→ Task input
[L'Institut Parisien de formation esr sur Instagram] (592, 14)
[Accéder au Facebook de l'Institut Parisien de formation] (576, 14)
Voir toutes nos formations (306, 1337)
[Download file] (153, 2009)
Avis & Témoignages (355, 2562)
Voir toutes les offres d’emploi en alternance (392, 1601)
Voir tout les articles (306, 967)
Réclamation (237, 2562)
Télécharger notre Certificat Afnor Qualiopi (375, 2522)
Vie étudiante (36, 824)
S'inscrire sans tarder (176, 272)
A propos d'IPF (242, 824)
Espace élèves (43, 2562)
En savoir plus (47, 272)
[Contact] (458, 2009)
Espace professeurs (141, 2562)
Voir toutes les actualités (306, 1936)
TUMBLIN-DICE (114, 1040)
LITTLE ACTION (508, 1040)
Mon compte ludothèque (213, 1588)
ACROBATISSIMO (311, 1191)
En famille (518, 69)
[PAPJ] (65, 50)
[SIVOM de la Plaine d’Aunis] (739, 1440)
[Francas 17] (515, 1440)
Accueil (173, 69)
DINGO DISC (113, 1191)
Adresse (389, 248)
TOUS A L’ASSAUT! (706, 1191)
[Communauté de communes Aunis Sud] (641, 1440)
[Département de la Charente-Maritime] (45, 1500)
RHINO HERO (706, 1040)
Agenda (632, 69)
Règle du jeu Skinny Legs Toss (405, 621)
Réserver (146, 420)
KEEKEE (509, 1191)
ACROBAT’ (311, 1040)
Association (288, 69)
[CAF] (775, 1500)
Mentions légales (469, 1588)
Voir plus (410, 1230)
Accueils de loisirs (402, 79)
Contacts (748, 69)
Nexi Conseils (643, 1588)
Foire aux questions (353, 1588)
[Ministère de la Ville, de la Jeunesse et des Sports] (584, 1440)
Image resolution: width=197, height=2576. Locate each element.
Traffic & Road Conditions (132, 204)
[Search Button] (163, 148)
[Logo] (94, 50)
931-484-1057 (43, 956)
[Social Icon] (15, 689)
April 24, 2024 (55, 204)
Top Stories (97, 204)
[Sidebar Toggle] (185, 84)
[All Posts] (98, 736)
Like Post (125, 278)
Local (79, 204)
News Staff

→ What to do
Set down the records again in full. Match them exactly.

→ Task output
[L'Institut Parisien de formation esr sur Instagram] (592, 14)
[Accéder au Facebook de l'Institut Parisien de formation] (576, 14)
Voir toutes nos formations (306, 1337)
[Download file] (153, 2009)
Avis & Témoignages (355, 2562)
Voir toutes les offres d’emploi en alternance (392, 1601)
Voir tout les articles (306, 967)
Réclamation (237, 2562)
Télécharger notre Certificat Afnor Qualiopi (375, 2522)
Vie étudiante (36, 824)
S'inscrire sans tarder (176, 272)
A propos d'IPF (242, 824)
Espace élèves (43, 2562)
En savoir plus (47, 272)
[Contact] (458, 2009)
Espace professeurs (141, 2562)
Voir toutes les actualités (306, 1936)
TUMBLIN-DICE (114, 1040)
LITTLE ACTION (508, 1040)
Mon compte ludothèque (213, 1588)
ACROBATISSIMO (311, 1191)
En famille (518, 69)
[PAPJ] (65, 50)
[SIVOM de la Plaine d’Aunis] (739, 1440)
[Francas 17] (515, 1440)
Accueil (173, 69)
DINGO DISC (113, 1191)
Adresse (389, 248)
TOUS A L’ASSAUT! (706, 1191)
[Communauté de communes Aunis Sud] (641, 1440)
[Département de la Charente-Maritime] (45, 1500)
RHINO HERO (706, 1040)
Agenda (632, 69)
Règle du jeu Skinny Legs Toss (405, 621)
Réserver (146, 420)
KEEKEE (509, 1191)
ACROBAT’ (311, 1040)
Association (288, 69)
[CAF] (775, 1500)
Mentions légales (469, 1588)
Voir plus (410, 1230)
Accueils de loisirs (402, 79)
Contacts (748, 69)
Nexi Conseils (643, 1588)
Foire aux questions (353, 1588)
[Ministère de la Ville, de la Jeunesse et des Sports] (584, 1440)
Image resolution: width=197, height=2576. Locate each element.
Traffic & Road Conditions (132, 204)
[Search Button] (163, 148)
[Logo] (94, 50)
931-484-1057 (43, 956)
[Social Icon] (15, 689)
April 24, 2024 (55, 204)
Top Stories (97, 204)
[Sidebar Toggle] (185, 84)
[All Posts] (98, 736)
Like Post (125, 278)
Local (79, 204)
News Staff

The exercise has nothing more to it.